* Task requirements *
Continue the news article about the settlement expanding New York's Medicaid dental coverage, starting after its final sentence.
----- Text segment -----
May 2, 2023

Settlement expands NY’s Medicaid coverage for medically necessary dental procedures

By Tiffany Cusaac-Smith

tiffany.cusaac-smith@newsday.com

Updated May 2, 2023 10:07 am

Roughly 5 million low-income New Yorkers who are on Medicaid will get expanded dental coverage, thanks to the settlement of a federal class-action lawsuit brought against the state Health Department.

A lawsuit that contended the state’s Medicaid rules denied basic dental care has been settled, expanding coverage for 5 million. Credit: Getty Images/David McNew

Crown placements and root canals were among several dental procedures the state routinely denied residents who use Medicaid, which provides health care to millions of low-income people. But the settlement, announced Monday, will make those procedures and others, such as replacement dentures, more readily accessible.

“We’ve reached a settlement that will change the rules and really drastically expand, I would say, the coverage around those specific benefits that will allow for necessary and basic dental care,” said Belkys Garcia, staff attorney with the Civil Law Reform Unit at The Legal Aid Society, which brought the lawsuit.

The Health Department said Monday, “This settlement recognizes the importance of oral health and affirms the state’s commitment to those individuals.”

Before the settlement, people could be denied coverage for a root canal if they had at least eight back teeth, according to Legal Aid. Crowns and root canals will now be covered when deemed medically necessary and it will be easier to get replacement dentures, dental implants, and related services, attorneys said.

The settlement comes after 10 original plaintiffs and others in the class “whose expenses associated with medically necessary dental services are not reimbursable by New York’s Medicaid program … because of the Program’s illegal limitations” brought the litigation in 2018, court papers say.

The suit argued that the state’s Medicaid program restricted coverage necessary to maintain overall health. It contended that adequate dental care was vital not only to a person’s physical and mental well-being but their ability to work and function in society.
----- Given information -----
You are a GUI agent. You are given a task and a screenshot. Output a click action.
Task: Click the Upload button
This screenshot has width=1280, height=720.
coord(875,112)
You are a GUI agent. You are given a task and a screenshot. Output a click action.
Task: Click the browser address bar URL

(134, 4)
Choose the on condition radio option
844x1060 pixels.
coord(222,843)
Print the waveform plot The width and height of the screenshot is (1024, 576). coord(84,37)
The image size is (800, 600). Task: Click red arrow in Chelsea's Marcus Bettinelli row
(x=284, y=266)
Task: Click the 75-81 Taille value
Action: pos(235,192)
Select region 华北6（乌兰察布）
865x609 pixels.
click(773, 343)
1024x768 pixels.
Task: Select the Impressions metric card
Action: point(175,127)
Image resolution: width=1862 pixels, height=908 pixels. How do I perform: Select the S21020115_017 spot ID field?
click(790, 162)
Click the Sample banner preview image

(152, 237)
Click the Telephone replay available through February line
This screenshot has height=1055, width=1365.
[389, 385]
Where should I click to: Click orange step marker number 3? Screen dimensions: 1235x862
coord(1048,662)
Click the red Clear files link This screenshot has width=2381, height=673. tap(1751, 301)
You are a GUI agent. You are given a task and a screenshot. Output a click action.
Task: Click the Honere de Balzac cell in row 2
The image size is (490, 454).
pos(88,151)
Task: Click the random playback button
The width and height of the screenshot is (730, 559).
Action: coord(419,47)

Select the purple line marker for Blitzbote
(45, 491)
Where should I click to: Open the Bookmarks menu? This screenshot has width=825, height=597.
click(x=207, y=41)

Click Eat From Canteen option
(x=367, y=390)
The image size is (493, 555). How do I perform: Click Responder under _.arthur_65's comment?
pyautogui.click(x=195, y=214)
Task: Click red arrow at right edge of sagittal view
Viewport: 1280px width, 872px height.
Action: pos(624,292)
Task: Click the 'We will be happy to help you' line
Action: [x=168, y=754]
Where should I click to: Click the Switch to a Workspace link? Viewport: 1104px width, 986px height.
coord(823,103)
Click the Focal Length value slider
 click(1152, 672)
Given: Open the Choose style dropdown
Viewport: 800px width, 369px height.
-----
* Solved problem *
The settlement includes the firms of Willkie Farr & Gallagher, and Freshfields Bruckhaus Deringer, which also represented the plaintiffs.

On Long Island, healthcare officials say the settlement is promising.

“I think that this is a very important achievement for folks when it comes to accessing dental care because there have been historically so many strict limitations, and many Medicaid recipients have received denials for things that are really necessities,” said Rebecca Sanin, president and CEO of the regional nonprofit Health and Welfare Council of Long Island.

Sanin said many of their clients on Long Island have to go through an appeals process only to end up being denied restorative dental care.

Audrey Smith, CEO of Long Island Select Healthcare, a federally qualified health center that serves many low-income clients, said dental procedures are one of the most challenging areas in health care because coverage doesn’t always align with what people need.

At the health center, what typically happens when a person can’t pay for a crown or other restorative care is that they could be placed on a payment plan or a sliding scale.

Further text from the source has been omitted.